[LAU] Hardware timers?

david gnome at hawaii.rr.com
Fri Sep 4 06:54:51 CEST 2020


On 9/2/20 2:40 AM, Roger wrote:
> On 2/9/20 9:53 pm, Edgar Aichinger wrote:
>> Am Mittwoch, 2. September 2020, 07:18:39 CEST schrieb david:
>>> I don't remember what I did on my old i7 to keep it on performance. One
>>> involved having to push the performance setting to EACH CPU/thread, I
>>> think that's covered on that link somewhere. May have been a script. I
>>> don't remember how I did it, but it stuck between boots. I think I
>>> actually tried three different things, so I really don't know which one
>>> did the trick.
>> As far as I remember for SysV intit systems the way to make the 
>> scaling governor persistent across reboots was to put a command into 
>> /etc/init.d/boot.local or some other boot init script.
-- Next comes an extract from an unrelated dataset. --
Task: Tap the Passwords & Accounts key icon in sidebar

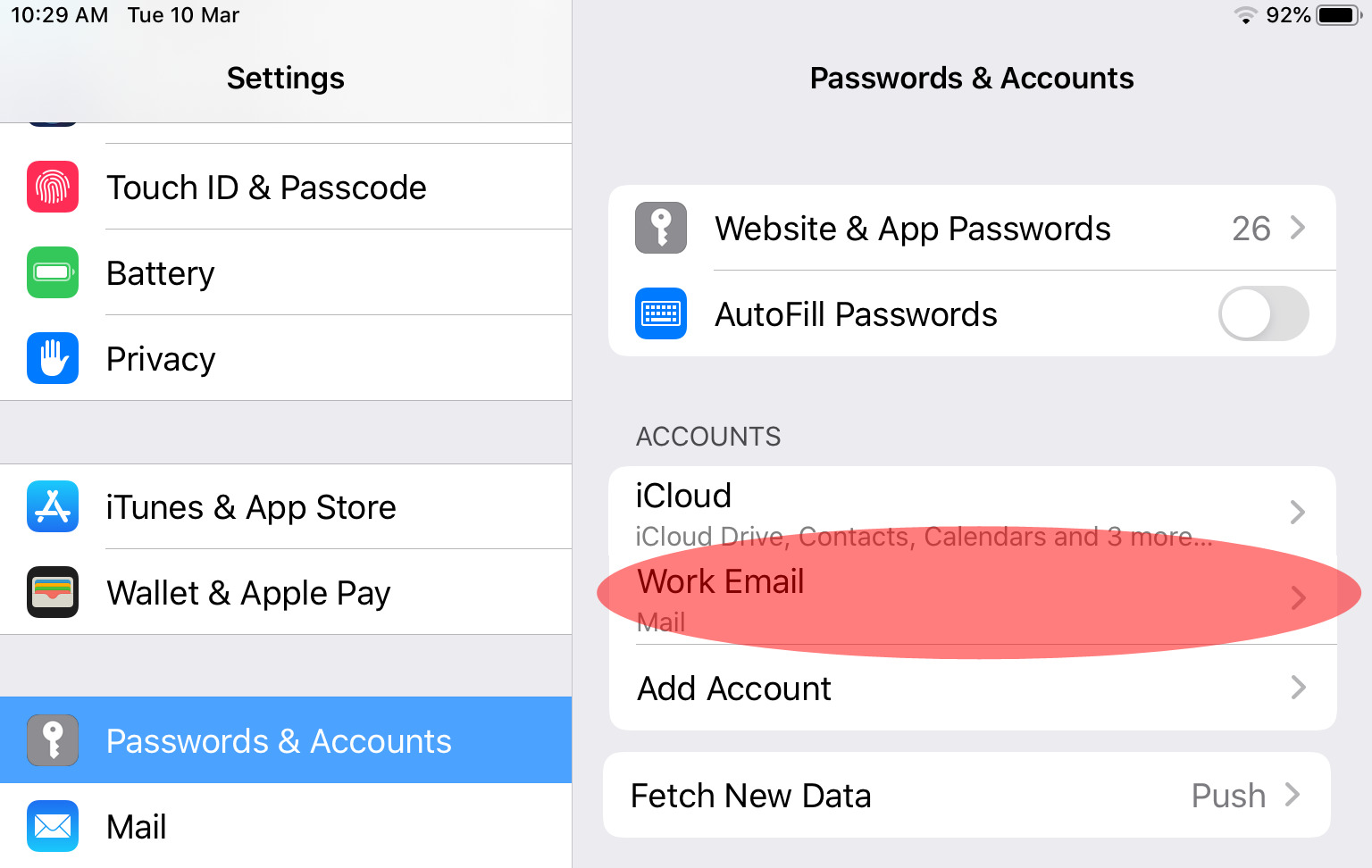Action: coord(53,740)
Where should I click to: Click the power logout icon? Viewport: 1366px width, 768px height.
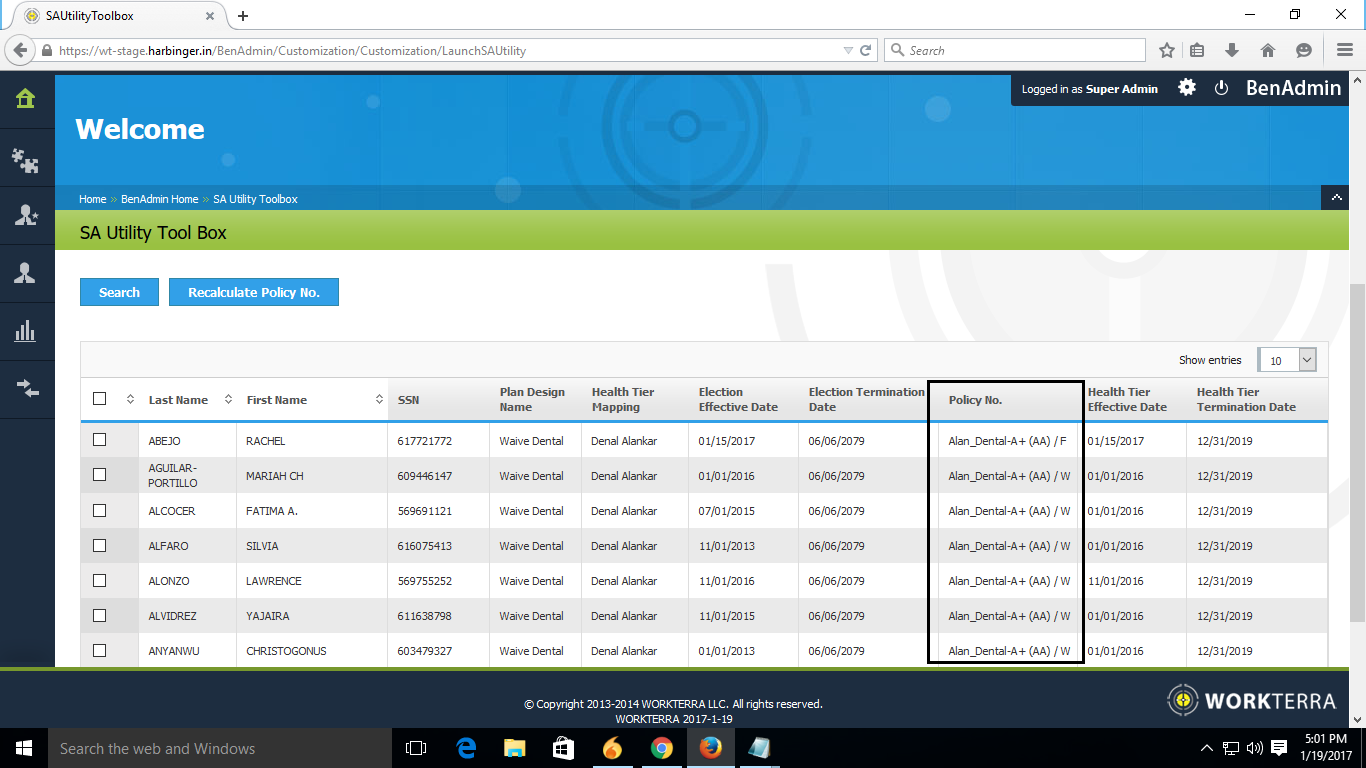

The command 
>> would vary with distros, whether they used cpufreq-utils or the newer 
>> cpupower suite for this. For cpupower, the command would be 
>> "/usr/bin/cpupower -c all frequency-set -g performance".
>>
>> Systems using systemd would accordingly need a service file added as 
>> /etc/systemd/system/cpupower.service, and possibly enabled before it 
>> would be run at every boot. I post mine, which I remember having 
>> created myself, but I don't remember where I got it from. Anyway this 
>> works well for me:
>>
>> ----
>>
>> [Unit]
>> Description=CPU powersave
>>
>> [Service]
>> Type=oneshot
>> ExecStart=/usr/bin/cpupower -c all frequency-set -g performance
>>
>> [Install]
>> WantedBy=multi-user.target
>>
>> ----
>>
>
> That's good info. I've noticed performance governor doesn't fix the 
> cpu to max frequency like it used to but varies a little eg. 
> 2.8-3.17GHz on my nominal 3.16GHz cpu. Still doesn't decrease right 
> down as it does with ondemand governor. Scaling driver is still 
> acpi-cpufreq though.

Pretty much all modern processors (especially Intel ones) have built-in 
stuff to keep them from overheating. I think the old days of setting the 
processor to run at max clock are pretty much gone. Unless you're 
liquid-cooling in a desktop case with really good case ventilation.

The i9 in my laptop can nominally hit 5GHz. Best I've done so far - with 
an intensely-multiprocessing application - hit 4.6GHz. I think it also 
hit 200F deg, too.

-- 
David W. Jones
gnome at hawaii.rr.com
authenticity, honesty, community
http://dancingtreefrog.com
"My password is the last 8 digits of π."